Not knowing Gentoo at all and knowing FreeBSD only from my latest experiments, I'd still like to give an opinion:

After reading a lot of fuzz around "ebuilds", "portage" and USE-flags ... and people always talking about "optimized" systems ... it appears to me as if Gentoo somehow misunderstood the traditional BSD way of building packages and turned it into something ... uhm ... strange :D Yes, (Free)BSD has this ports tree, that gives anyone easy access to build their own packages, and traditionally, this was the standard way. Of course, this makes for a nice place to let the user easily configure build-time options, so we have this possibility there.

What Gentoo did was more like "hey, binary packages are boring, we need to do something like BSD, so users can optimize their system" -- WHAT? This may be a result of Linux distribution history, previously all distributions focused on distributing readily-built binary packages. Nevertheless, they all HAVE their tools and mechanisms in place for building these packages. And their (including BSD ports) primary purpose is to package software in a way suitable for the OS. NOT to provide the user with gazillions of knobs for "tinkering" ;)

Looking at package building mechanisms, Debian is closer to the BSDs than Gentoo, cause it uses Makefiles (debian/rules is a Makefile, using other debhelper Makefiles, just like a port's Makefile uses some common Makefiles in /usr/ports/mk) for the job. I think this approach is superior over using shell scripts ... after all, make is suitable to "build" anything from a set of input files, including packages (or, documents using tex, or musical scores using lilypond etc. pp.)

So, the most important question here: What exactly do you want to "tinker" and why?

If your answer is: optimizing performance -- forget it. It's not worth a single hour of the hassle.

If, on the other hand, you just want to learn more about the inner workings of each OS: For Linux, try the "Linux from Scratch" book (available online).
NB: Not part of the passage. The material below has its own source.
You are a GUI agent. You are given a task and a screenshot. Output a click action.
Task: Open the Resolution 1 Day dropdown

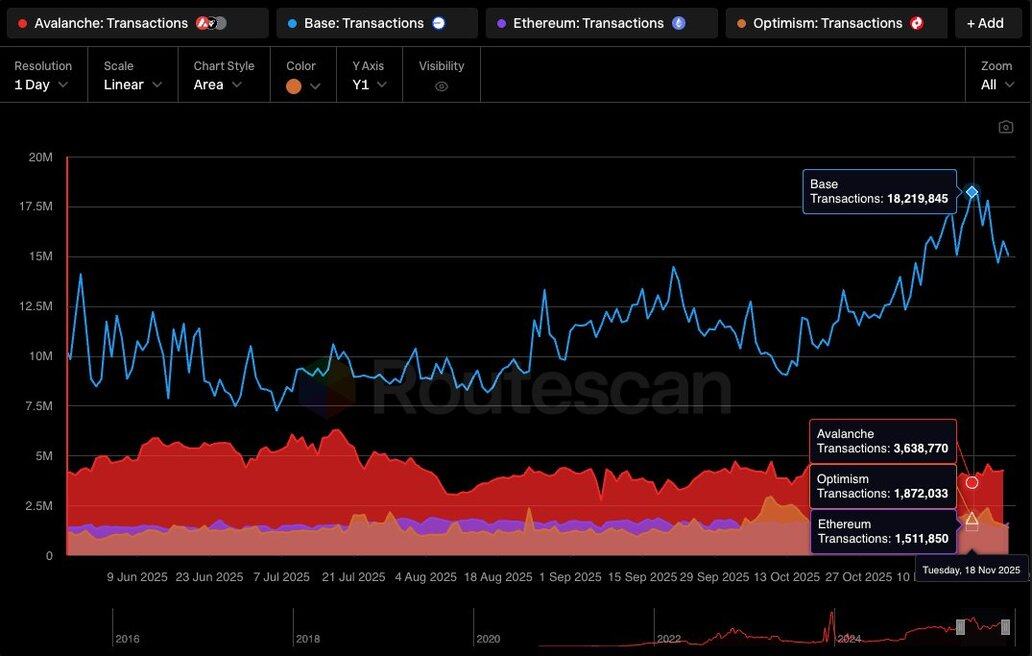(x=41, y=85)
For FreeBSD, try building the entire system from the CURRENT subversion tree, see the Using Subversion section in the FreeBSD handbook.

Both are only advisable for users familiar with Unix in general and having some prior knowledge about programming (preferably C/C++) and basic design principles of operating systems. With FreeBSD, you'll still get some comfort like the ports tree, this is because FreeBSD is a complete OS in one project. For Linux, following the LFS book, you won't even have package management (or, implement your own), because Linux is still nothing more than a kernel, everything else is up to you.

edit: Of course, J65nko with the first followup here already said it all ... I just wanted to go into (opinion-based) details on some aspects.